• _Job item 1_
In the excerpt on the speed of light, how much less than the straight-line case is the "relative" velocity?

[Excerpt provided Boundary: Start]

18. If now I had said: Here is the evidence, light's speed is less than its constant since in space it is recorded at 299.790 km/sec.  And that the reason for this lower than constant speed of light lies in its angular momentum, in the fact that it is a wave, which in fact concludes it susceptible to the media.

19. And for as much as that velocity incorporates the angular moment of the wave, the real velocity must be proportionally greater.   This obviously requires more realization and or education to behold as clear evidence.

20. Wherefore I first pointed to the M&M device, something easier to grasp.  But still from the latter one should apprehend that the velocity of light is greater than what it is claimed to be in its speed through space, since it always travels by the angular as well as the linear.

21. And before one discounts this sentiment consider how light is by wave-lengths, or if not so how are blue or red shifts read? Wherefore there must be an angular.

22. If then a wave-length of 7000a were a straight line and traveled at a full 300.000 km/sec there would be no angular momentum, nor would it therefore be a wave.  But since it is a wave, and the length of 7000a (angstroms) is from crest to crest, the factual full length of the wave is greater in its computation by the amplitude thereof.

23. Assuming therefore it has an amplitude of 1.56a, and that around the circumference multiplied by 3.14 comes to 4.8984a.

24. And we take the real velocity of light (assumed at 300.000 km/sec) and divide it by the total of length and amplitude (7004.8984a) and multiply it by the 7000a length, that comes to a velocity of light in free space of 299.790 km/sec.  (figures for the example only)

25. The "relative" velocity therefore, the velocity of real distance in real time is 210 km/sec less than what it would have been if the wave had been a straight line.

1. Consequently it is quite obvious that the "real velocity" of light is greater, and yes always greater than what it shows by real distance in real time, all because it is a wave, it has angular momentum.

2. If then we argue, but O no Leonard, the entire wave angular form and all travels by the 299.790 km/sec that we measured.  What then are you saying? Are you not saying the same thing that I said? For quite indeed the whole waveform went by that speed as measured distance in time.

3. The only difference that I made was that I made it real, I gave it a real coordinate passing though space with a real head and a real tail as well as a real body.

4. For if we insist upon this version, that the whole thing is nothing more than a stationary wave bobbing as it passes, it is so easy for me to prove us wrong.

5. For one thing light is not at all times coherent, as to say it may come in burst, which works perfect for the wave around the circumference, but for for a string setting up wave movement it must be tied off on both ends, or it, the so called transverse version, would cease to exist immediately.

6. Or if we franticly attempt to hold on to our erroneous theory, by inserting electrons all along the top and bottom so these may indent the line to a wavy form as it comes by, we not only are making ourselves into less than children to promote a story yet more childish than that of the Stork delivering babies.

7. But we would be in gross violation of Newton's laws of motion, not to mention the unavailability of the assumed electrons, or the fact that such things could not possibly present a fraction of the force needed to push a line into a wave.

8. Moreover, if light were indeed transverse, like the vibrating string -- all wave-lengths would have an identical linear velocity irrelevant of how far the crests may be spaced for  lengths. And this as we know does not agree with the facts of nature.

[Excerpt provided Boundary: End]
[Records provided Boundary: Start]

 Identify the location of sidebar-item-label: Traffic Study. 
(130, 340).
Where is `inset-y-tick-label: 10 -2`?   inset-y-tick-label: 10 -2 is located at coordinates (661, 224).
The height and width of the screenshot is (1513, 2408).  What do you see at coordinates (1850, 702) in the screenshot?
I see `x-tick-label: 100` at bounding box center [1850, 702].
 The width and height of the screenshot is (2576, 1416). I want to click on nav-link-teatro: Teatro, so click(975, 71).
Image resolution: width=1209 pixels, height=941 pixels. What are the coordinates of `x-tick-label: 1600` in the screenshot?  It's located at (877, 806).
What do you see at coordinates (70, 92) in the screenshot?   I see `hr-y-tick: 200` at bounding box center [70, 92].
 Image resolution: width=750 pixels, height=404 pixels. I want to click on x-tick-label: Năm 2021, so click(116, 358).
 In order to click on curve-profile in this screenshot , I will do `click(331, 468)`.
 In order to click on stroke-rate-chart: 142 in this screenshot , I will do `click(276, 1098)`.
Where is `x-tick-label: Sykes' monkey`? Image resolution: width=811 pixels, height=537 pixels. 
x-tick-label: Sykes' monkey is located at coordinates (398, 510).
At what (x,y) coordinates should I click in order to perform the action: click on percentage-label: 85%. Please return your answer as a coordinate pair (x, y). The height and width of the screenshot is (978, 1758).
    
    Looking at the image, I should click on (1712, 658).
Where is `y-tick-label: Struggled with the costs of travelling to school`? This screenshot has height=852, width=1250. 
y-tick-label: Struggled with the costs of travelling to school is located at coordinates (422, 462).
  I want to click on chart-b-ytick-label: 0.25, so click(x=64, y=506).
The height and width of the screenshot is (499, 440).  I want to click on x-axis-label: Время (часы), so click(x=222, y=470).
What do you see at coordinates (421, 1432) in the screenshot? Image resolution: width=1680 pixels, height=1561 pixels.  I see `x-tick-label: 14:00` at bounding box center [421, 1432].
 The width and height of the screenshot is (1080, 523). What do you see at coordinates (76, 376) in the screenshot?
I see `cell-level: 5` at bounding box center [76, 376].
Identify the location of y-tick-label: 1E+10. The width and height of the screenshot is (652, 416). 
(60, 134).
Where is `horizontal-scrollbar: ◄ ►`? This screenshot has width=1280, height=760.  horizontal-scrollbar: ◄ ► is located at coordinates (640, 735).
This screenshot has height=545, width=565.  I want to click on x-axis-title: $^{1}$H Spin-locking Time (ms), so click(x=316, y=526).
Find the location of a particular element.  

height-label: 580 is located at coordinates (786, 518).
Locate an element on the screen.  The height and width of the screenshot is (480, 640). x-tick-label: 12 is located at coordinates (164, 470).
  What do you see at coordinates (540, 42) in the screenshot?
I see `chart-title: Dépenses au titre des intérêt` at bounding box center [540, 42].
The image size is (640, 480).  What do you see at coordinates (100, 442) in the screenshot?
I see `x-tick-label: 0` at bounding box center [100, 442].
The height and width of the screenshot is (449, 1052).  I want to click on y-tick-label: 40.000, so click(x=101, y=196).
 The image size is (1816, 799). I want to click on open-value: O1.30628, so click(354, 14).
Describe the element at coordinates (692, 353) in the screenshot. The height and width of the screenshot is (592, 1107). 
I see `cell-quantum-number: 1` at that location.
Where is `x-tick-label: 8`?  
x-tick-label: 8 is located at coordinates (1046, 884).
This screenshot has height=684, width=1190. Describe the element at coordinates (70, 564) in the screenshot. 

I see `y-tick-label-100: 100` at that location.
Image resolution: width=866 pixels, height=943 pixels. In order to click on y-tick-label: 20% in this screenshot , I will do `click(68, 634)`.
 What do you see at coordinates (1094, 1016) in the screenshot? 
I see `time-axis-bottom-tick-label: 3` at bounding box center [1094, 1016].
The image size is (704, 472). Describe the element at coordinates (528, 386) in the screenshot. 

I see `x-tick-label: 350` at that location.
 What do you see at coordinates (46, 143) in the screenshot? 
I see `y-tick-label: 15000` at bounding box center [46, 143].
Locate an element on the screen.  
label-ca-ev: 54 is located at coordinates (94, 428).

[Records provided Boundary: End]

• _Job item 2_
Copy out the lines of the source data listing between the line holding "What do you see at coordinates (421, 1432)" and the line holding "height-label: 580 is", inclusive.

• _Written answer 1_
It is 210 km/sec less.

• _Written answer 2_
What do you see at coordinates (421, 1432) in the screenshot? Image resolution: width=1680 pixels, height=1561 pixels.  I see `x-tick-label: 14:00` at bounding box center [421, 1432].
 The width and height of the screenshot is (1080, 523). What do you see at coordinates (76, 376) in the screenshot?
I see `cell-level: 5` at bounding box center [76, 376].
Identify the location of y-tick-label: 1E+10. The width and height of the screenshot is (652, 416). 
(60, 134).
Where is `horizontal-scrollbar: ◄ ►`? This screenshot has width=1280, height=760.  horizontal-scrollbar: ◄ ► is located at coordinates (640, 735).
This screenshot has height=545, width=565.  I want to click on x-axis-title: $^{1}$H Spin-locking Time (ms), so click(x=316, y=526).
Find the location of a particular element.  

height-label: 580 is located at coordinates (786, 518).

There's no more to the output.